On January 31, 1951, John J. McCloy, the U.S. High Commissioner for Germany, pardoned many World War II criminals who were serving their sentences in Landsberg Prison, including most of those convicted during the subsequent Nürnberg trials. McCloy reduced the sentences of all Krupp prisoners except Ewald Löser (the only defendant involved in Hitler resistance) to time served and reinstated all of Alfried Krupp’s properties.

McCloy acted under pressure from West German Chancellor Konrad Adenauer, who had received numerous requests from West German political parties, former Wehrmacht soldiers, and other organizations, including the German Evangelical Church, to commute sentences of war criminals. During the winter of 1950, Adenauer had urged McCloy to remove all death sentences and grant clemency to those who had been sentenced in the subsequent Nürnberg trials. Adenauer wrote a letter to McCloy specifically about the Krupp case. At roughly the same time, Adenauer was working actively toward West German rearmament with support from the U.S.

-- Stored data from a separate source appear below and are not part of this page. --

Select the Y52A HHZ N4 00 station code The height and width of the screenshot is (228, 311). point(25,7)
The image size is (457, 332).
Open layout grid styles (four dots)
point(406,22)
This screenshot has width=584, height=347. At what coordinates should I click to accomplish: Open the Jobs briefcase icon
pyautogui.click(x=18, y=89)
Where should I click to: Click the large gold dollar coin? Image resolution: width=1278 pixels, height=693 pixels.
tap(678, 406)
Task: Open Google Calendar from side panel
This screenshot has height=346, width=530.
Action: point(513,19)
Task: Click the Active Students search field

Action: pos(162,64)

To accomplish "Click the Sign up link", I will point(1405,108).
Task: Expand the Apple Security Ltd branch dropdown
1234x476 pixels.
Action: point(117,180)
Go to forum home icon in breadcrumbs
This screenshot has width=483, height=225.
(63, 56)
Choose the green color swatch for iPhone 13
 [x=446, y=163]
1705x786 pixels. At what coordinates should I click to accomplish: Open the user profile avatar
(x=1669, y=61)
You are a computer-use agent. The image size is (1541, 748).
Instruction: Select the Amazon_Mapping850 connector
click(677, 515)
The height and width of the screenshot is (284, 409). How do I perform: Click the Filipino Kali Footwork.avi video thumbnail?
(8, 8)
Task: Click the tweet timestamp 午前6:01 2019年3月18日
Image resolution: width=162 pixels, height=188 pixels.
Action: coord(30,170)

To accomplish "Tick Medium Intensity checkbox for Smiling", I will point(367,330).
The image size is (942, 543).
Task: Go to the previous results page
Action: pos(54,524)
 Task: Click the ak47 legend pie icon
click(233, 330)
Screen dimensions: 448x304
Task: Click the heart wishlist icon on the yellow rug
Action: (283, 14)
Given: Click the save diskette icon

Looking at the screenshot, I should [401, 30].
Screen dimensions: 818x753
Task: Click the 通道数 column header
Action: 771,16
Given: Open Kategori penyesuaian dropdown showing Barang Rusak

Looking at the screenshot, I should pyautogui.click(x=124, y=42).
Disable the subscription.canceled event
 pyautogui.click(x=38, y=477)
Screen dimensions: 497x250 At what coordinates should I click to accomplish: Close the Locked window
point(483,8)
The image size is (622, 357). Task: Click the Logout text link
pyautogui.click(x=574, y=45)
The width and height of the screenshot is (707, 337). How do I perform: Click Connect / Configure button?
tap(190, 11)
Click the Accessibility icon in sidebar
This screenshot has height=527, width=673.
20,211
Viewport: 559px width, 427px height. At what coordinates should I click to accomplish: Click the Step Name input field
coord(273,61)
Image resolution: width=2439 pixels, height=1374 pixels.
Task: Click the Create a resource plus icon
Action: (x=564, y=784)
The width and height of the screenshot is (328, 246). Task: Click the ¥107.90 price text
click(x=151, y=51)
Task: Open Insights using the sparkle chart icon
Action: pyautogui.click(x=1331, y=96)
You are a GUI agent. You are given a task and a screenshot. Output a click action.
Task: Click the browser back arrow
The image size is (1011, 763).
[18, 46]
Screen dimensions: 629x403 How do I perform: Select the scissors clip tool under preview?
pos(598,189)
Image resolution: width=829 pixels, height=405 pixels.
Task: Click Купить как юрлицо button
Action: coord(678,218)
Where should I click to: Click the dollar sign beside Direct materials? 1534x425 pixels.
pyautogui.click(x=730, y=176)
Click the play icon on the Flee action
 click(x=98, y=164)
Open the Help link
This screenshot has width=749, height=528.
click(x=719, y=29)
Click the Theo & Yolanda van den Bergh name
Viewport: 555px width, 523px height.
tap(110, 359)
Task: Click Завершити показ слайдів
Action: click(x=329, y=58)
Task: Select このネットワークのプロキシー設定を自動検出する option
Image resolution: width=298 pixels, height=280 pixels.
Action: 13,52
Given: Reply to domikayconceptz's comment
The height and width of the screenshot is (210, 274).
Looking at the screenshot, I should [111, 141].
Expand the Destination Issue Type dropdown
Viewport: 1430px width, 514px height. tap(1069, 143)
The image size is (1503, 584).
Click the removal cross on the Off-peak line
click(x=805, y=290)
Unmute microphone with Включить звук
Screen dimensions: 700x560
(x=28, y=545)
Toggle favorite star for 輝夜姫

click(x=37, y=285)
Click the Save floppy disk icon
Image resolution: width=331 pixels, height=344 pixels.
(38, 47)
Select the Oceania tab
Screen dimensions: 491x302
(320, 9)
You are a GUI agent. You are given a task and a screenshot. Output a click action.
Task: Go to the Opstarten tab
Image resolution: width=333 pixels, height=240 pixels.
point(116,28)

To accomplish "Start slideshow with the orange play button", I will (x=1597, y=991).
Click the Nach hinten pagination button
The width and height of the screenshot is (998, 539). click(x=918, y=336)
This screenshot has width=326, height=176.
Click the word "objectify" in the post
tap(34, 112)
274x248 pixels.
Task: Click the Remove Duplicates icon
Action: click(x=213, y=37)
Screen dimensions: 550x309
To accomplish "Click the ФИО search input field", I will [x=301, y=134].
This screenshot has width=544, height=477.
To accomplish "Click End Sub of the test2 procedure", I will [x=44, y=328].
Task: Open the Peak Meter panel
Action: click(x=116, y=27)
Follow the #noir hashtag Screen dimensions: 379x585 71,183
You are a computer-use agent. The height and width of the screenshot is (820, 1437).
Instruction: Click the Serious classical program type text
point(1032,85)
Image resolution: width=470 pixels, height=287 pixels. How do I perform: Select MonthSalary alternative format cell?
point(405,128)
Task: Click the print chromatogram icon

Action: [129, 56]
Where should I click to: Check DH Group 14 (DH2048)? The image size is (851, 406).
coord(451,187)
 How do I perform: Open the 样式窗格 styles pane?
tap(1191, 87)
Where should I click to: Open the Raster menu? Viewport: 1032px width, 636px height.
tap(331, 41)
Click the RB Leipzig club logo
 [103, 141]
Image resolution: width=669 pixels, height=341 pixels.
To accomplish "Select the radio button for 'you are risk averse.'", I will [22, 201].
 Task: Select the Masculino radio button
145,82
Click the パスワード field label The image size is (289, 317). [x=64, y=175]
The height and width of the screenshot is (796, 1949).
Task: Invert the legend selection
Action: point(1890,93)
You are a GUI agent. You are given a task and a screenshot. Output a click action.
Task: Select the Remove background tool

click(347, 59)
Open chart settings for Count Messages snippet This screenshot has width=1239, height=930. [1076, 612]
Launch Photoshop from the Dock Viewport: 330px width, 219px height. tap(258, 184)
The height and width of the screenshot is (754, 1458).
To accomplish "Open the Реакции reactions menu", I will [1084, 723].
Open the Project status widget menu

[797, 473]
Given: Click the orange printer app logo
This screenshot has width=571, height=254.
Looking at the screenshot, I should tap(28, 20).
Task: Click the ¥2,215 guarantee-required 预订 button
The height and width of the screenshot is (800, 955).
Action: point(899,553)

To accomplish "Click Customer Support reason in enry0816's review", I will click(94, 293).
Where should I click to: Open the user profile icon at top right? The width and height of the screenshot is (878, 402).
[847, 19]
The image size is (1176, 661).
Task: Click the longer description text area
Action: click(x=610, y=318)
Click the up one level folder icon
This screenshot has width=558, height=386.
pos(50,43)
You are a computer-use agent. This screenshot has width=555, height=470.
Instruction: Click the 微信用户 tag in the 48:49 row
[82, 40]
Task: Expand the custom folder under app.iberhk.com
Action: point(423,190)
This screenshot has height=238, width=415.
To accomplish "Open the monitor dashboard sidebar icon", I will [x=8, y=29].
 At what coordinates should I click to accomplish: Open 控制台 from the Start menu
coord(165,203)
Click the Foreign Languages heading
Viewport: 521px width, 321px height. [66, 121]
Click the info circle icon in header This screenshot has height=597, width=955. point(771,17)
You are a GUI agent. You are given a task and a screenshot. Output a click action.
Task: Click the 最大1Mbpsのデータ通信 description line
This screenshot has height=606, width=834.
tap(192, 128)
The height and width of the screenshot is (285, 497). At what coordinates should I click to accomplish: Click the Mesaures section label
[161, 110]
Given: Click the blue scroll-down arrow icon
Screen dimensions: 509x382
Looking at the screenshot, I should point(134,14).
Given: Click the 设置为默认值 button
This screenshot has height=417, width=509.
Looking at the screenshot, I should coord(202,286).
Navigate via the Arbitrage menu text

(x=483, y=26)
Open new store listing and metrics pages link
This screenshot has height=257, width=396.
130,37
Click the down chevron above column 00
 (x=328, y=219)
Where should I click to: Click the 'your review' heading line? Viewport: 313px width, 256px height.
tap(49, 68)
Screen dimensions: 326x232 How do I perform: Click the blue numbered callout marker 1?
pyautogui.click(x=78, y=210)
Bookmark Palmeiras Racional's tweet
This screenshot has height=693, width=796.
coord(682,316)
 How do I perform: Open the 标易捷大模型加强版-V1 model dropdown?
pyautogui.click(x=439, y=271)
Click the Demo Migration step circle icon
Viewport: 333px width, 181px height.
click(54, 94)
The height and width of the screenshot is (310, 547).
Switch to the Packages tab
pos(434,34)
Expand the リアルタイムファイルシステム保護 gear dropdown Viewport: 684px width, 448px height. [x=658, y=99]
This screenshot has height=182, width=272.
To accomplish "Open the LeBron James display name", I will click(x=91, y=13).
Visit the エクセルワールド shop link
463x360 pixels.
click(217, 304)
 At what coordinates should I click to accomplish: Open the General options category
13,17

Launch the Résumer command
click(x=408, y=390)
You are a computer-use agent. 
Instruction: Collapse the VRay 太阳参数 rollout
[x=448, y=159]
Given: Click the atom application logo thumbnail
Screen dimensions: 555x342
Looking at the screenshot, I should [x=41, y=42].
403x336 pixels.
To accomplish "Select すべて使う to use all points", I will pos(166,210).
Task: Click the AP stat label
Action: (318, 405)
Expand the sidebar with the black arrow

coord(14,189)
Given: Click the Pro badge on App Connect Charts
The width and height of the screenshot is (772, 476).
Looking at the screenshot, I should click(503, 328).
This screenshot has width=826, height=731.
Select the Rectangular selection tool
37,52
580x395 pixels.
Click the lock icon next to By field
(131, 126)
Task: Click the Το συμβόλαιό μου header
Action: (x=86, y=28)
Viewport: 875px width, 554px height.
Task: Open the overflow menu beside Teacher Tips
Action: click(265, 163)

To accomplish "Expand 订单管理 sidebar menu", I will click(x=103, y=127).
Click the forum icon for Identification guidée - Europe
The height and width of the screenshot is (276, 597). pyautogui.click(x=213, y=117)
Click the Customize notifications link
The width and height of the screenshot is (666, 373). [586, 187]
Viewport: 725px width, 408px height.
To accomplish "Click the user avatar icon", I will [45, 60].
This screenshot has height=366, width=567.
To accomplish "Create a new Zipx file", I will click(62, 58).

Following is an excerpt from Krupp Tribunal Judge William J. Wilkins about the commutations (from his 1981 autobiography The Sword and the Gavel, p. 217):

        Imagine my surprise one day in February 1951 to read in the newspaper that John J. McCloy, the high commissioner to Germany, had taken an action reducing the sentences of Alfried Krupp and his associates to time served, a reduction to six [sic] years for Alfried, and restoring all the Krupp properties that had been ordered confiscated!
        This was such a variance from ordinary legal court procedure that I felt impelled to write Mr. McCloy inquiring as to the reasons upon which he based his decisions, to which he replied with a courteous letter setting forth the things that motivated his actions, as well as a copy of the “Landsberg Report” which contained the final decisions of the high commissioner, McCloy, in all the Nuremberg cases.
        I believed then and I believe now that political expediency dictated his decision. The Russian blockade and Berlin air lift had been on. East Germany was in Communist hands. Czechoslovakia had been overrun. And the wall was being built in Berlin.
        Instead of advising Mr. McCloy that I had no criticism of his action, I should have been more forthright and at that time questioned his decisions.